Gabon : la régulation des réseaux sociaux, un virage liberticide ?
Par Stive Roméo Makanga
Au nom de la lutte contre les dérives numériques, le gouvernement gabonais s’engage dans un durcissement du cadre légal encadrant l’usage des réseaux sociaux. Présentée comme une réponse aux discours haineux, à la désinformation et aux atteintes à l’ordre public, cette réforme suscite pourtant une vive inquiétude : et si, derrière l’argument sécuritaire, se dessinait une volonté plus profonde de museler la parole citoyenne ?
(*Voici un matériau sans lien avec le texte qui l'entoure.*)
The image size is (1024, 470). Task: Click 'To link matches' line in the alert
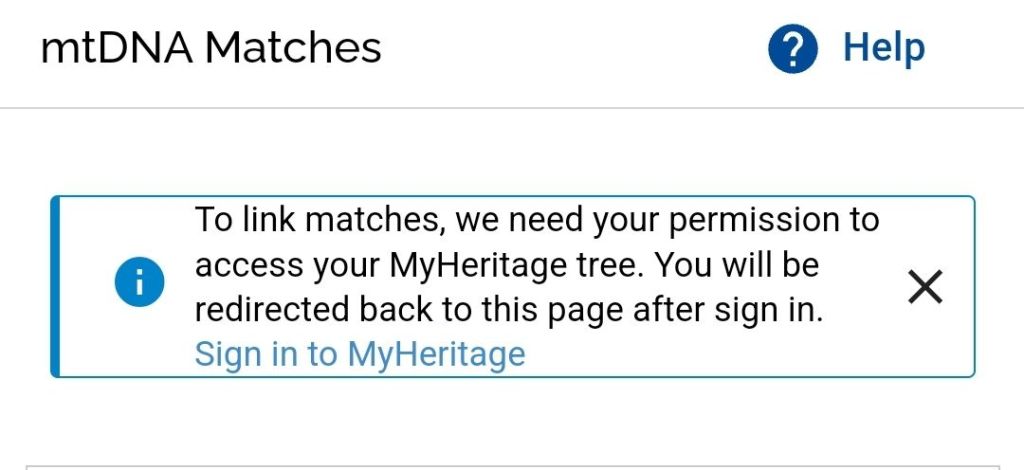[x=536, y=220]
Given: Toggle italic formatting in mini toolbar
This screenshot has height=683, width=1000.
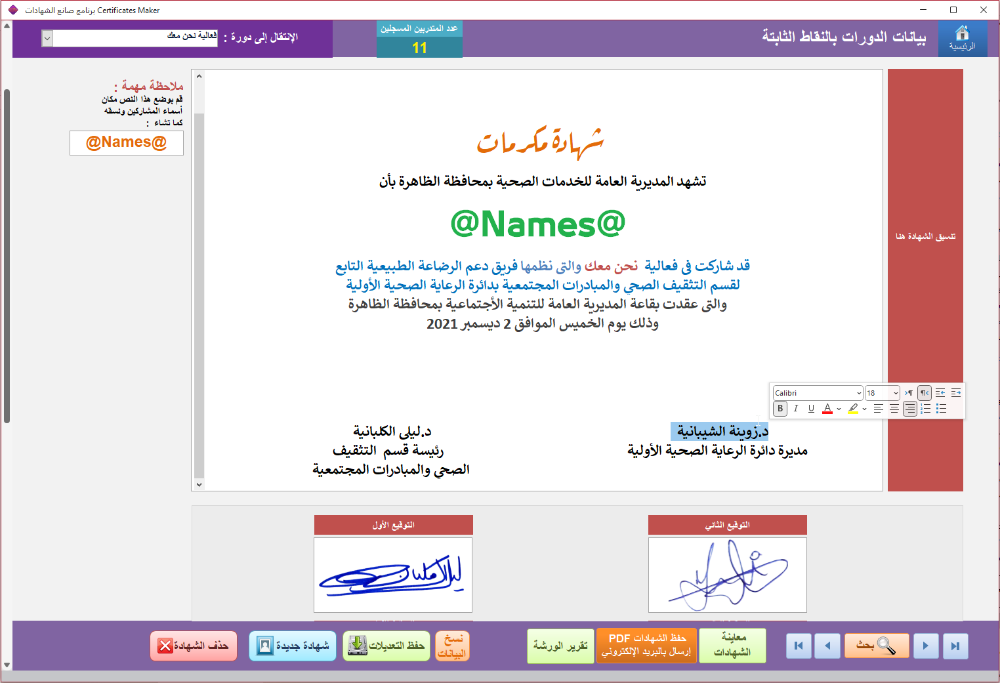Looking at the screenshot, I should (796, 409).
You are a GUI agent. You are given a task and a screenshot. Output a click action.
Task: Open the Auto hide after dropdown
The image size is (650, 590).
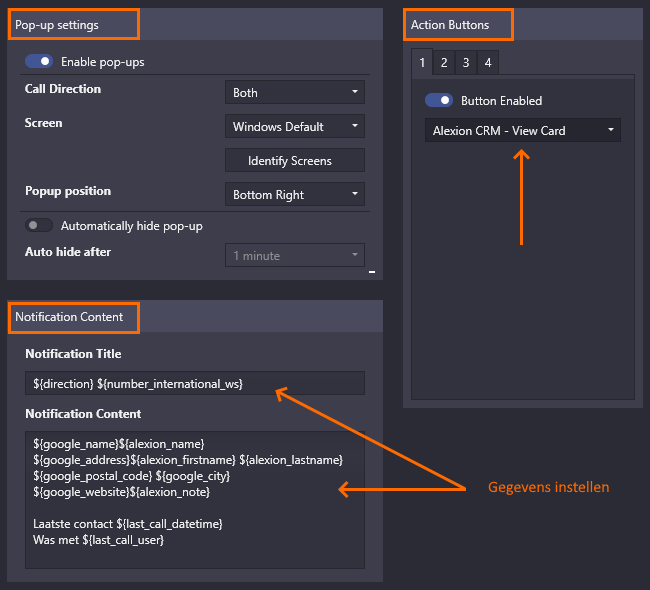click(295, 255)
Officiellement, il s’agit de responsabiliser les utilisateurs et de moraliser l’espace numérique. Mais dans les faits, les textes évoqués restent imprécis, laissant une large marge d’interprétation aux autorités. Qu’entend-on exactement par « dérive » ? Où commence et où s’arrête la « désinformation » ?
Dans un contexte politique encore en transition, ces zones grises inquiètent. Elles ouvrent la porte à une application sélective de la loi, où la critique du pouvoir pourrait être assimilée à une infraction.
Les réseaux sociaux constituent aujourd’hui l’un des rares espaces d’expression libre pour une partie de la population gabonaise, notamment les jeunes. Face à des médias traditionnels parfois perçus comme prudents ou contraints, ces plateformes sont devenues des lieux de débat, d’alerte et de mobilisation.
En durcissant les sanctions, amendes, poursuites judiciaires, voire restrictions d’accès, le gouvernement prend le risque de transformer cet espace en terrain sous surveillance permanente. Le citoyen, autrefois libre de s’exprimer, pourrait désormais s’autocensurer par crainte de représailles.
Oui, les réseaux sociaux charrient leur lot d’excès : fausses informations, injures, manipulations. Mais la réponse choisie interroge. Plutôt que d’investir dans l’éducation numérique, la vérification de l’information ou le renforcement des institutions médiatiques, les autorités privilégient une approche coercitive.
Or, l’histoire récente (en Afrique comme ailleurs) montre que la répression ne fait que déplacer le problème, sans le résoudre. Elle fragilise au passage les libertés publiques.
À l’heure où le Gabon cherche à se repositionner sur la scène internationale comme un État en transition vers plus de transparence et de gouvernance démocratique, ce tour de vis numérique pourrait envoyer un signal contradictoire.
Les partenaires internationaux, attachés aux principes de liberté d’expression, pourraient voir dans ces mesures un recul plutôt qu’un progrès.
La régulation des réseaux sociaux est une nécessité dans toute société moderne. Mais elle doit s’inscrire dans un cadre clair, proportionné et respectueux des droits fondamentaux.
En l’état, la réforme gabonaise donne le sentiment d’un déséquilibre préoccupant : celui d’un État qui, sous couvert d’ordre public, pourrait être tenté de reprendre le contrôle sur une parole qu’il ne maîtrise plus.
Et c’est peut-être là que réside le véritable enjeu.